京都帝国大学教授で刑法学者の滝川幸辰が斎藤実内閣の鳩山一郎文相の圧力によって休職処分を受けたのに対し,法学部教授会が抗議し,抵抗した(教官全員が辞表を提出)ものの阻止できなかった。

問4
問われているのは,学制以降,1930年代までの日本の大学の歴史。条件として,教育制度の変遷をふまえること,4つの語句を含めることが求められている。
条件に即せば「教育制度の変遷」を説明しながら,そのなかで大学の歴史を説明するという構成をとればよい。
まず,教育制度の変遷から。
○1870年代=明治初め
学制により欧米諸国にならった教育制度の導入が図られる(具体的にはフランス式)→画一的な制度であったため成功せず・試行錯誤
○1880年代=立憲体制の形成期
学校令(帝国大学令・師範学校令・中学校令・小学校令)により近代的な教育制度を体系的に整備
○1900年代=日露戦争前後
尋常小学校から中学校,高等学校,帝国大学にいたる立身出世の高等教育のモデルコース,中学校から専門学校にいく,より簡易な高等教育コース,一般的な国民のたどる教育コース(尋常小学校で終える,プラスして高等小学校や中学校,実業学校へ行く),といった複線的な教育制度が確立。
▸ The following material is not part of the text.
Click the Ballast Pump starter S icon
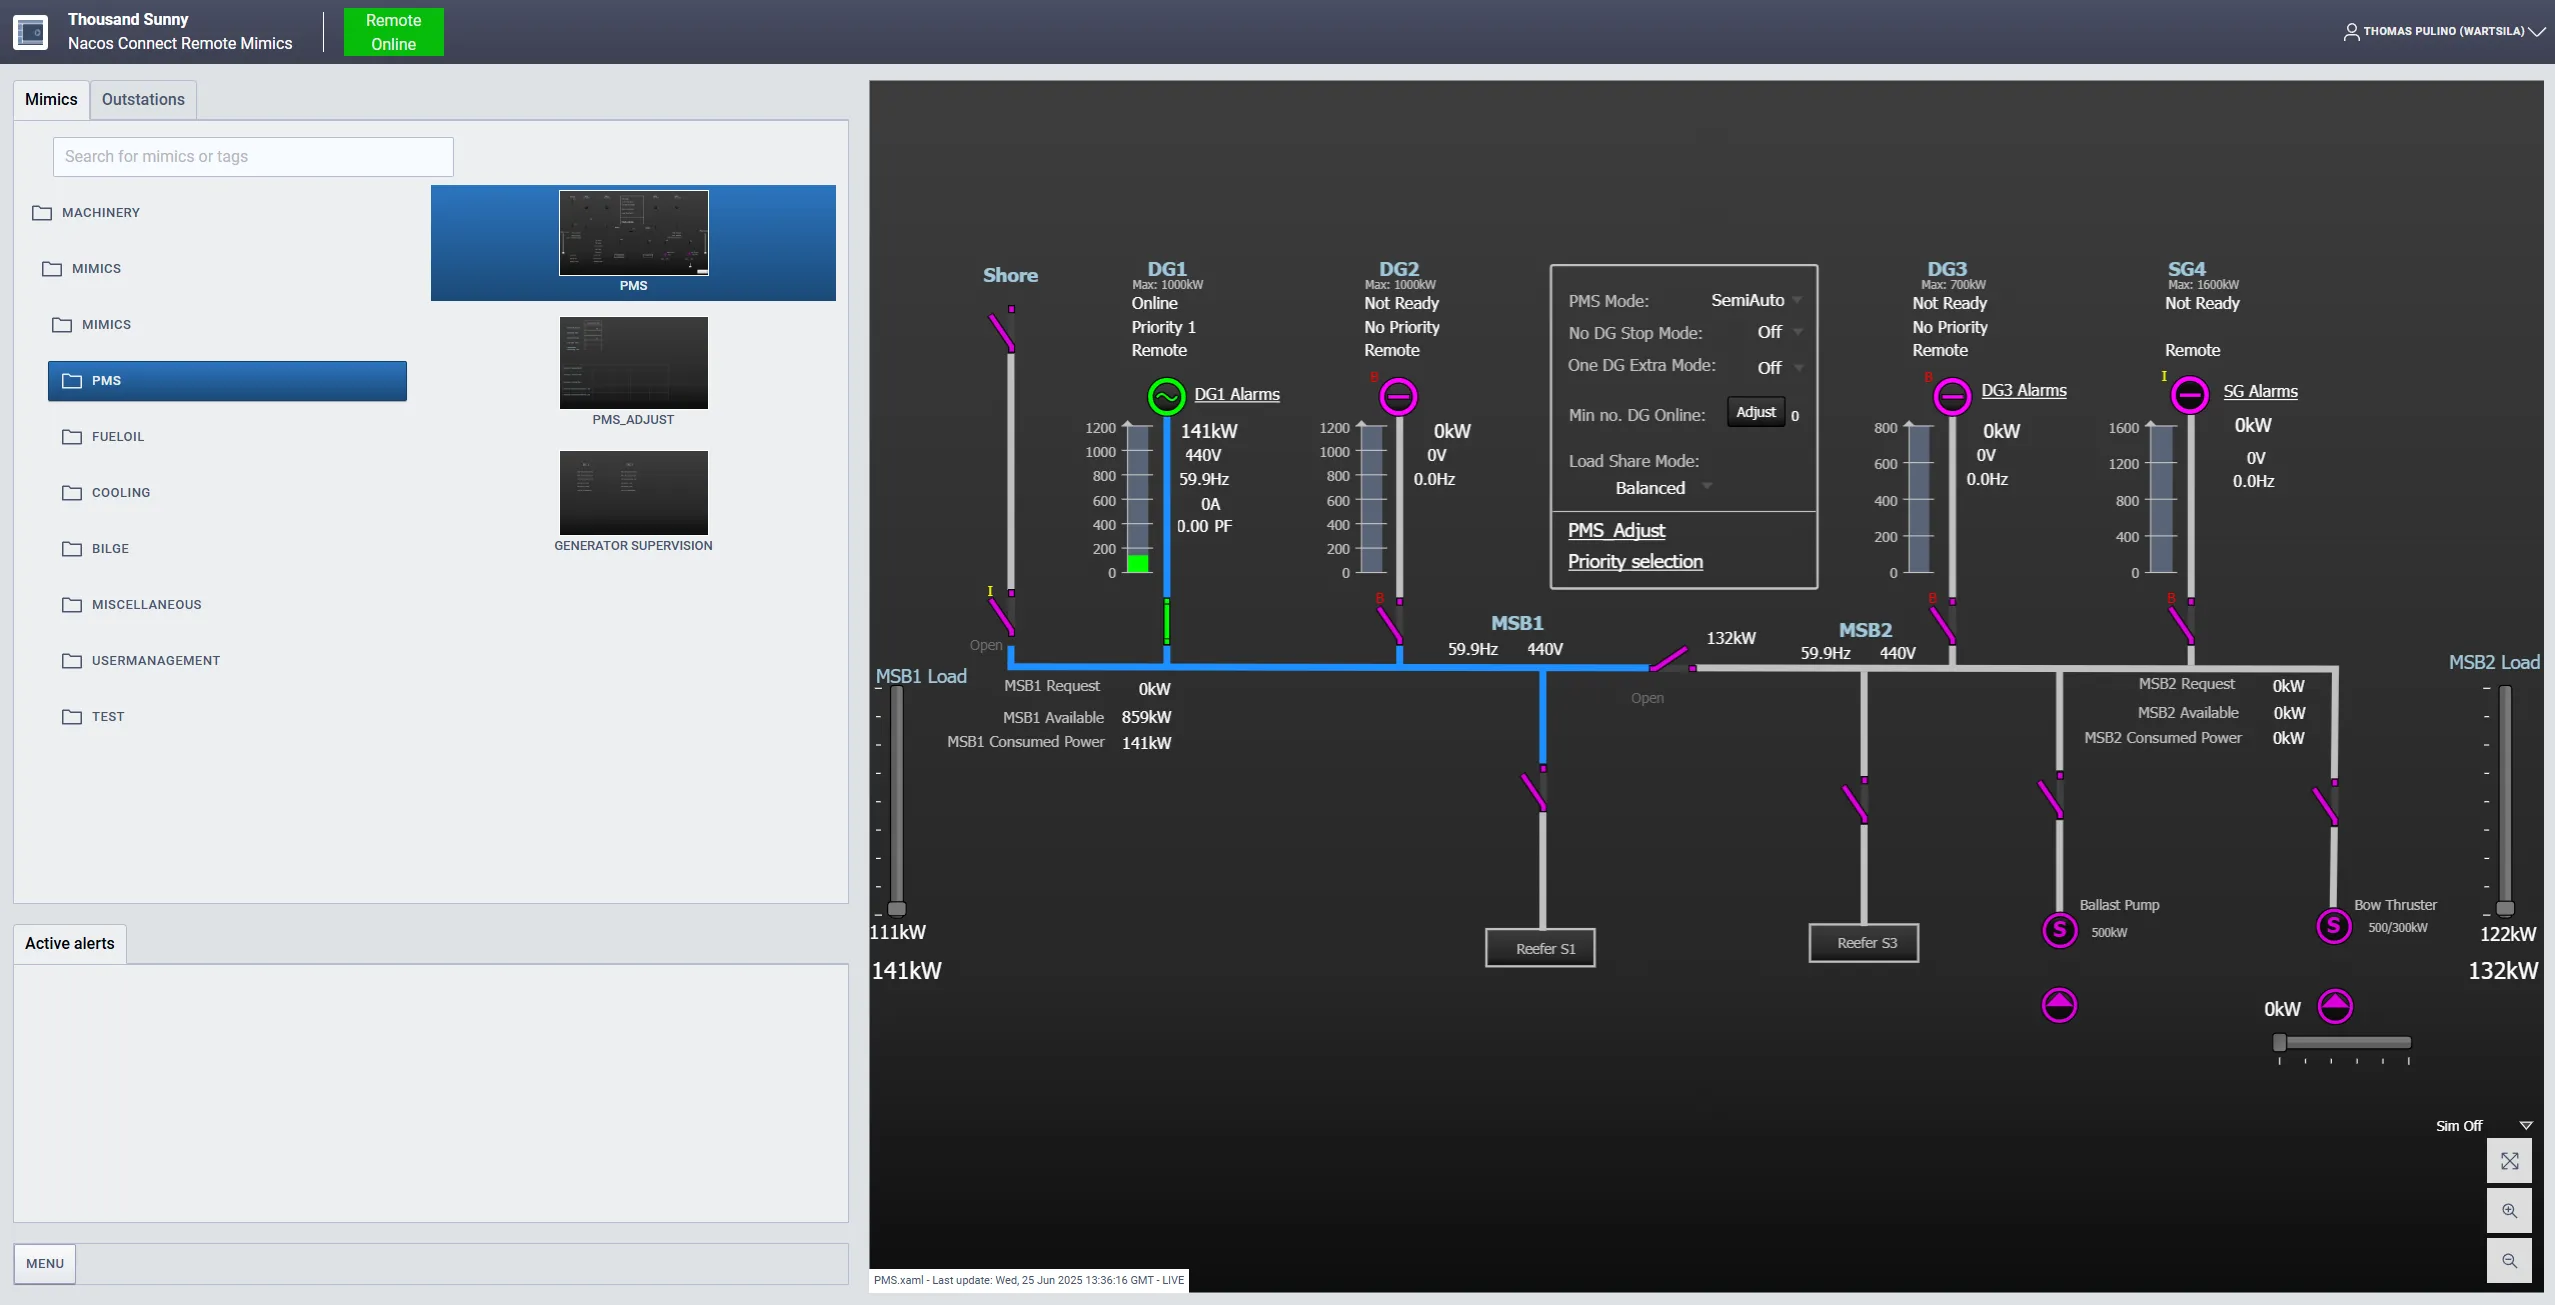(2059, 931)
ただし,このデータは,山川『新日本史』くらいにしか出てこない。
次に,大学の歴史。
○1870年代=明治初め
学制は全国を大・中・小学区に分割してそれぞれに大・中・小学校を設置するという政策であるが,この内容まで覚えている受験生はなかなか少ないだろう。その場合は無視すればよい。
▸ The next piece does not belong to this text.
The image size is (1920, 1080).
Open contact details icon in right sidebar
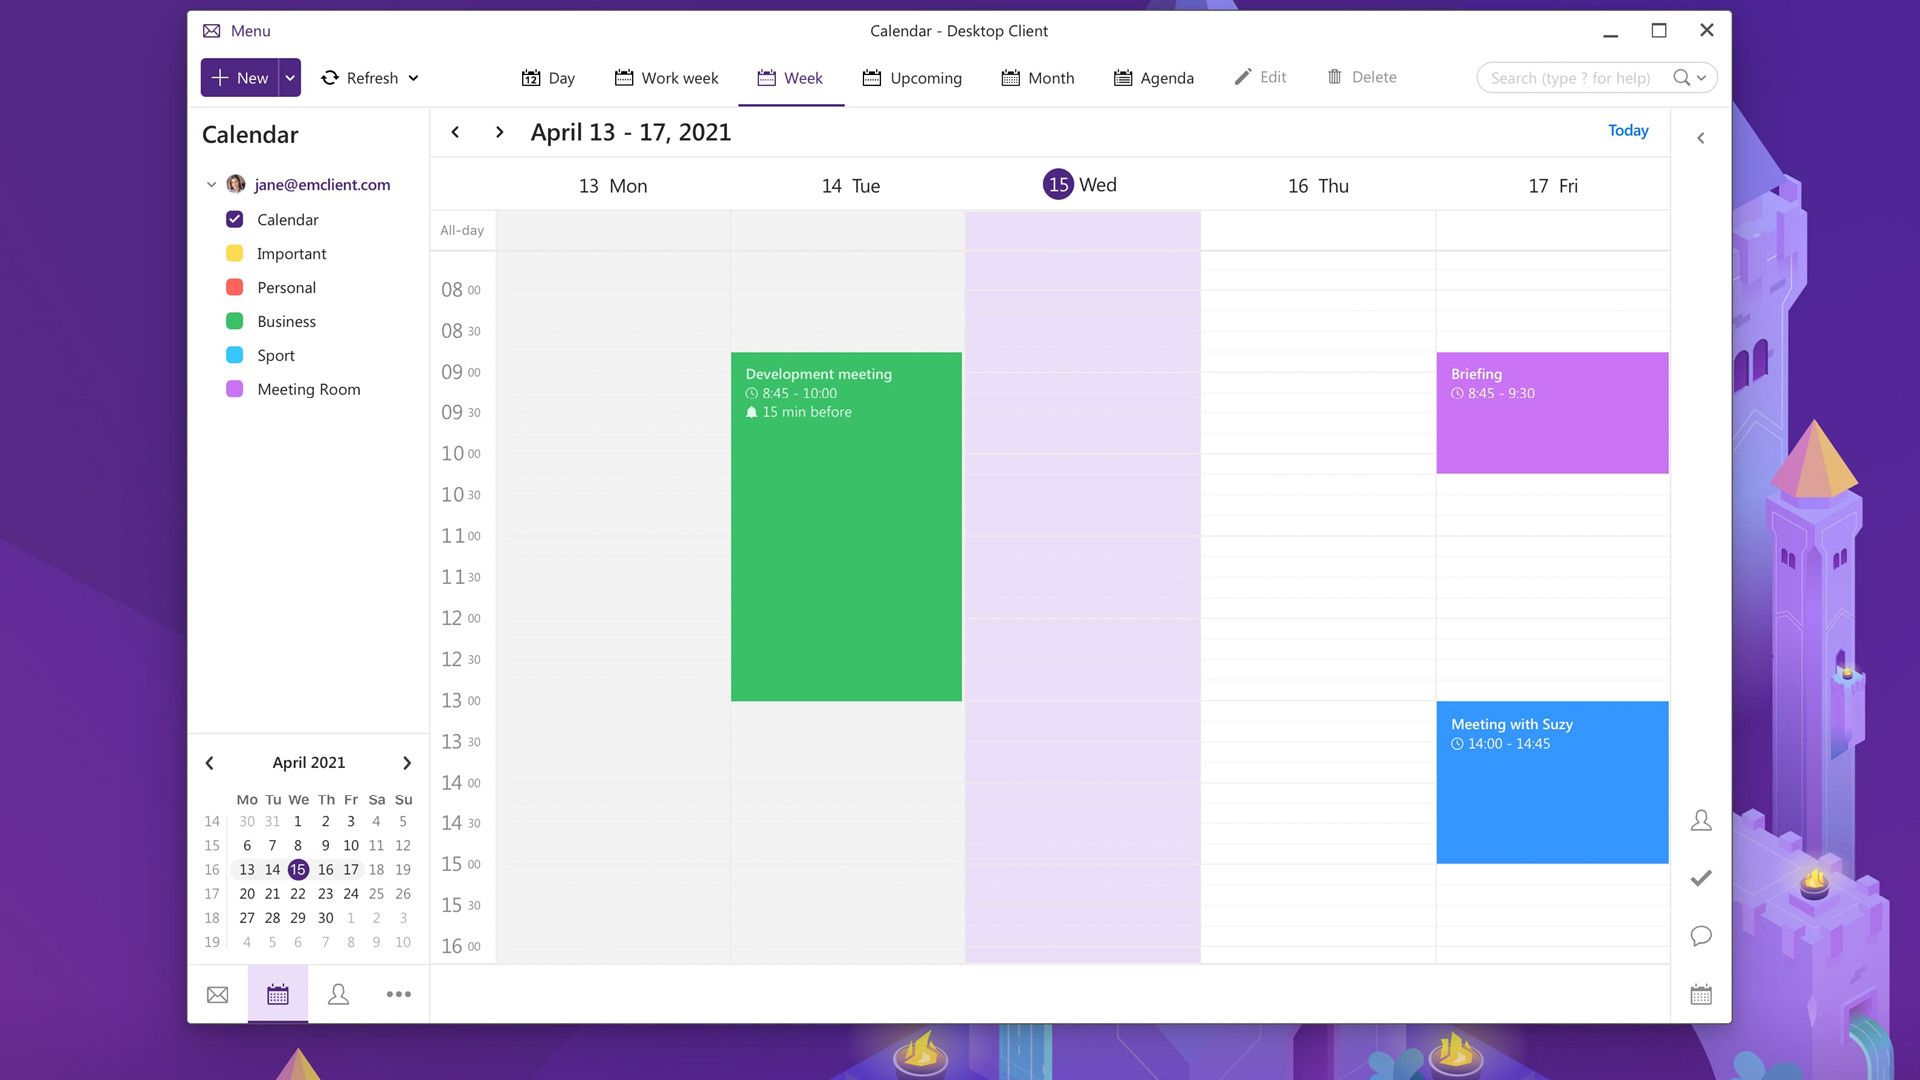[x=1700, y=821]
この時期の「大学」といえば,1877年に東京大学が設立されたことを知っているはずで,これが書ければ十分。
○1880年代=立憲体制の形成期
学校令(厳密には帝国大学令)にともない,東京大学が帝国大学に改組される。
○1910年代=第一次世界大戦期
大学令により,総合大学である帝国大学に加え,単科大学,公立・私立大学を大学として認可。
これくらいが一般的な知識だろう。しかし,設問では1930年代までが対象である。
どう補うか。高校教科書には具体的な年代が書かれていないものの,帝国大学は日清戦争後に京都に増設されて以降,昭和初期にいたるまで東北・九州・北海道・大阪・名古屋・京城(朝鮮)・台北(台湾)にも設立されたことが記述されている。これが1930年代までの事項だと推測して答案に書き込むのが一つの方法であり,実際,最後の帝国大学である名古屋大学は1939年に創設された。
もう一つには,問3と重複することをいとわず,滝川事件だけでなく矢内原事件,河合事件など大学での学問の自由が奪われたことを書いておくという対処法がある。反則技かもしれないが。